Interesting... Your diskio document counts are very high there must be many many disks on each host they are about 3-5X what I would expect.
But other numbers see ok I guess it still seems high for 1000 metricbeat hosts.
So here are some of the things I would do, others may have other opinions.
You can try this is on your 1 node
You already have a lot of segments (underlying filesystem data structures) You are not force merging when you roll over so you are generating segment that are beginning to add up. Los of segments = slow queries, you already have 322 segments when you only had 22 shards.
In the ILM Policy On Rollover set force merge to 1 segment ,
You can see your segments with
GET _cat/segments/metricbeat-*/?v
You can clean this up by running the following command this may take 1 or more hours to run, as there is only 1 merge thread per node.
POST metricbeat-*/_forcemerge/?max_num_segments=1
it is a synchronous command but you can just run another command and check the results.
GET _cat/segments/metricbeat-*/?v
Once the segments are merged there will be only 1 per shard.
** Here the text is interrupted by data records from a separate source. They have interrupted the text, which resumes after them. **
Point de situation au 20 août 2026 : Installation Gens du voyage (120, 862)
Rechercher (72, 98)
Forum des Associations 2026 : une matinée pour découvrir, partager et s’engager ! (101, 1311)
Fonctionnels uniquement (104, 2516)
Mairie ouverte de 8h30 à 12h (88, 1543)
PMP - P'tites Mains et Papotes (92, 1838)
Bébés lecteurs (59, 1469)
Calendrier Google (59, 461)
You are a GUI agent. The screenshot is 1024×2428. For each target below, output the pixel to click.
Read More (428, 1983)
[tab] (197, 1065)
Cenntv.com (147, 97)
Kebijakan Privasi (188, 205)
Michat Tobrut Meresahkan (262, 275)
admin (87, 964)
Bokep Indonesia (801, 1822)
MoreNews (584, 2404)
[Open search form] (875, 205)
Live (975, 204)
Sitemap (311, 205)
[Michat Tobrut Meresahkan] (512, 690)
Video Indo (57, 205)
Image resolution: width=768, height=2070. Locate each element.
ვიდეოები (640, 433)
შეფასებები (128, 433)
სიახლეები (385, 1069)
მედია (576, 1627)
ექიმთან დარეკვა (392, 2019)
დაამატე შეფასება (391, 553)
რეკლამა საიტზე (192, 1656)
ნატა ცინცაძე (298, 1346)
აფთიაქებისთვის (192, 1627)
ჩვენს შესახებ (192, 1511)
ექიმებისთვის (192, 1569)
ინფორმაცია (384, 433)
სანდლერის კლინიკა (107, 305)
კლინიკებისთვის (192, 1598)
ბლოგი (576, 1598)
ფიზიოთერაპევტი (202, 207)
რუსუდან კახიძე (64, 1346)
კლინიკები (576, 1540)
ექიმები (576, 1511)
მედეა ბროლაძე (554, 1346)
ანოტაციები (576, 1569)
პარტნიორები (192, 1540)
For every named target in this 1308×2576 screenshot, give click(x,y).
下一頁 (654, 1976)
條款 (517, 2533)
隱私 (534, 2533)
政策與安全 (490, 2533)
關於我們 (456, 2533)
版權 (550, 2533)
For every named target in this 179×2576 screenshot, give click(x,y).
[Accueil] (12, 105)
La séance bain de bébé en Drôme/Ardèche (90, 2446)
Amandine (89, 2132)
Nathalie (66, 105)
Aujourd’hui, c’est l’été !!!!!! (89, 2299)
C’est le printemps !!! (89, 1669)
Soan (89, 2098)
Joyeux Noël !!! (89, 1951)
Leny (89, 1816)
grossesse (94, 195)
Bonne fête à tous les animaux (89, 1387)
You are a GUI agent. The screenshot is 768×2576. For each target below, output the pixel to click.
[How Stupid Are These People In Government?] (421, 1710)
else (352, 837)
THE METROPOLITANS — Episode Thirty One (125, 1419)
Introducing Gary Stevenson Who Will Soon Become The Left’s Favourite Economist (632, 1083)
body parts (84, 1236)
But over all... if you are really going to ingest and query 350GB / day or more, I would probably run more than a single node. Here are some suggestions, others may have other suggestions.
350GB / Day is non-trivial but we certainly have many use cases with Multiple TBs per day, its about proper scaling.
I would run perhaps 3 nodes, Each with 28GB Heap 1-2 TB SSD
Index Template : 3 Primary Shards, 1 replica (technically this would be better with 6 node so each shards can be completely parallel, there is some math) (If you do not want replicas you can do that , but if you lose a node you will corrupt your index)
ILM Rollover 150GB or 1 day : This will make 3 x 50GB Shards, the shards should balance out and you will get some parallelism.
Force Merge on Hot Rollover to 1 segment.
Your indexing seems OKish there are some settings that could make that better like
"index": {
"refresh_interval": "30s",
"translog": {
"flush_threshold_size": "2gb"
}
Other considerations would be how long the retention which you have not mentioned os say you wanted to keep this for 7 Days = 350GB Day + 1 replica = 700 GB / Day * 7 Days = ~5TB Data.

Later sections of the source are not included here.